*DESCRIPTION OF THE TASK*. If a line in the material below has the string "computer", copy it out.
※
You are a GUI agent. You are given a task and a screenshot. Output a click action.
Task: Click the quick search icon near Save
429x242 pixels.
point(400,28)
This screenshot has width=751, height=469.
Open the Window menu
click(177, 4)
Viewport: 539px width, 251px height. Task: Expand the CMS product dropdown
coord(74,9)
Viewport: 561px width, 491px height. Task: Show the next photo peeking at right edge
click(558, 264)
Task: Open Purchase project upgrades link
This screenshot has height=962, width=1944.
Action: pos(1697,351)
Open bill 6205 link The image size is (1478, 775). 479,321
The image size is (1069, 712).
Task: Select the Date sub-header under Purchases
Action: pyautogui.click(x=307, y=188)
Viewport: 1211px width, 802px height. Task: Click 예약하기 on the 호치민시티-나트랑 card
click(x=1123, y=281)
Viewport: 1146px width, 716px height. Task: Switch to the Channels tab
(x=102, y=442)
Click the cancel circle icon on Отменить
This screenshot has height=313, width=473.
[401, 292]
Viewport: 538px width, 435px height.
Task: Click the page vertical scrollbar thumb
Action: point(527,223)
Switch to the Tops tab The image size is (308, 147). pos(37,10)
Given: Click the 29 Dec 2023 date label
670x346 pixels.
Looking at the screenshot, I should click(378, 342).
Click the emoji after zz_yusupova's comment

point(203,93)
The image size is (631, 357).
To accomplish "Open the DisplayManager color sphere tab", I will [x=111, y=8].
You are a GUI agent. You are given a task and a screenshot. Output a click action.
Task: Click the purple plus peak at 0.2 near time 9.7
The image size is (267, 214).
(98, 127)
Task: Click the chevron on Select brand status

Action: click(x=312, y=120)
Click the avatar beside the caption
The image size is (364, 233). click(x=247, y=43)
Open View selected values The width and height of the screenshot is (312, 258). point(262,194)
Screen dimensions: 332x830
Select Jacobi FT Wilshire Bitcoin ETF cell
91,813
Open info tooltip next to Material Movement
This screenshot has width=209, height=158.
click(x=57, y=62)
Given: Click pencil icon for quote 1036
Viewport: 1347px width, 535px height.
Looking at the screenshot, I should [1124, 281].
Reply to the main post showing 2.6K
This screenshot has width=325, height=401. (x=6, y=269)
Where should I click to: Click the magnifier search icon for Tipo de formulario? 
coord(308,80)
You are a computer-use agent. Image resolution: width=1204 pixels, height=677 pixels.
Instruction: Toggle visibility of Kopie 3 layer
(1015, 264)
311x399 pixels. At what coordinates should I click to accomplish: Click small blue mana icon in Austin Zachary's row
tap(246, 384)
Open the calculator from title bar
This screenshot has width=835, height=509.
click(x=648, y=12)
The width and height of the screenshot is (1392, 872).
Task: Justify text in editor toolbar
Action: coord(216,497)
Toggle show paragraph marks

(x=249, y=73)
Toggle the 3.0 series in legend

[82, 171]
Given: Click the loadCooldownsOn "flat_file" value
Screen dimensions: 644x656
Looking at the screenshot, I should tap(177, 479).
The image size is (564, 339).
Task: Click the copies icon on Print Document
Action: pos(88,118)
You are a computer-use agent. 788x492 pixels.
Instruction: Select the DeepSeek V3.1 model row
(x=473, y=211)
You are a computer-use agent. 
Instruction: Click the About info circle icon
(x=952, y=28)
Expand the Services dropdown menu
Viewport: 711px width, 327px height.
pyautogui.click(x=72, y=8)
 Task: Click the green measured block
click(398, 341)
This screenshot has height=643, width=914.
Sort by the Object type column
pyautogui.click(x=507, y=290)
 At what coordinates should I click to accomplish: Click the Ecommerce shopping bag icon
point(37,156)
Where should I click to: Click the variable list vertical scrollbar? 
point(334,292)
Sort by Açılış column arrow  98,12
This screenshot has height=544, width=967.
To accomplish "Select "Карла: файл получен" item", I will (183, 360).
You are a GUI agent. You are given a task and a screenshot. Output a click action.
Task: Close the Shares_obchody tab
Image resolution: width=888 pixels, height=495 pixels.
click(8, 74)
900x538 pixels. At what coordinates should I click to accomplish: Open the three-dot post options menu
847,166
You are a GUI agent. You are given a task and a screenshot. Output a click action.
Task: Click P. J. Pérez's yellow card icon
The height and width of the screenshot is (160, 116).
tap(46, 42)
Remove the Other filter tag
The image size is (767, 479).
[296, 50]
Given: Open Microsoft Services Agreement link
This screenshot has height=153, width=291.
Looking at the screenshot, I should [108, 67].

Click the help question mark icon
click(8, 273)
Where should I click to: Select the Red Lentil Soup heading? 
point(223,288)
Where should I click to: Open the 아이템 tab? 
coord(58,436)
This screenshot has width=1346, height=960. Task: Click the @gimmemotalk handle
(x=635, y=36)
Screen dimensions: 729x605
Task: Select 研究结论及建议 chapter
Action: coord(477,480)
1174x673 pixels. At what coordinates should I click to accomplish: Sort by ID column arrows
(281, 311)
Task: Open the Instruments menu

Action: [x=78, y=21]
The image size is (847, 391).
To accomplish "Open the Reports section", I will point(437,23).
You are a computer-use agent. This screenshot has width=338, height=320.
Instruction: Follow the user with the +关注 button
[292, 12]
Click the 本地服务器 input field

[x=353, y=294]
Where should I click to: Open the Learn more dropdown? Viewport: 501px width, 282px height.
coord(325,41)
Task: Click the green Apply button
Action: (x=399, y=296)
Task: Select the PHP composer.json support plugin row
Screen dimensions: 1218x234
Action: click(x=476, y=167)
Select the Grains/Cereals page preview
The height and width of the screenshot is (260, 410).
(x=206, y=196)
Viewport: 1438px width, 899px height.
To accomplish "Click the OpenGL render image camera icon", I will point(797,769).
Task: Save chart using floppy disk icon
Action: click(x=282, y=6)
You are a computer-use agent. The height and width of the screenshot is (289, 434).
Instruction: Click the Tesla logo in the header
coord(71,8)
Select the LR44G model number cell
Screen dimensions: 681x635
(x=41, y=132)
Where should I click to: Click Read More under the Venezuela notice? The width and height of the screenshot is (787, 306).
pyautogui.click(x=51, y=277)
※
*YOUR RESPONSE*.
You are a computer-use agent. Image resolution: width=1204 pixels, height=677 pixels.
You are a computer-use agent. 788x492 pixels.
You are a computer-use agent. 
You are a computer-use agent. This screenshot has width=338, height=320.
You are a computer-use agent. The height and width of the screenshot is (289, 434).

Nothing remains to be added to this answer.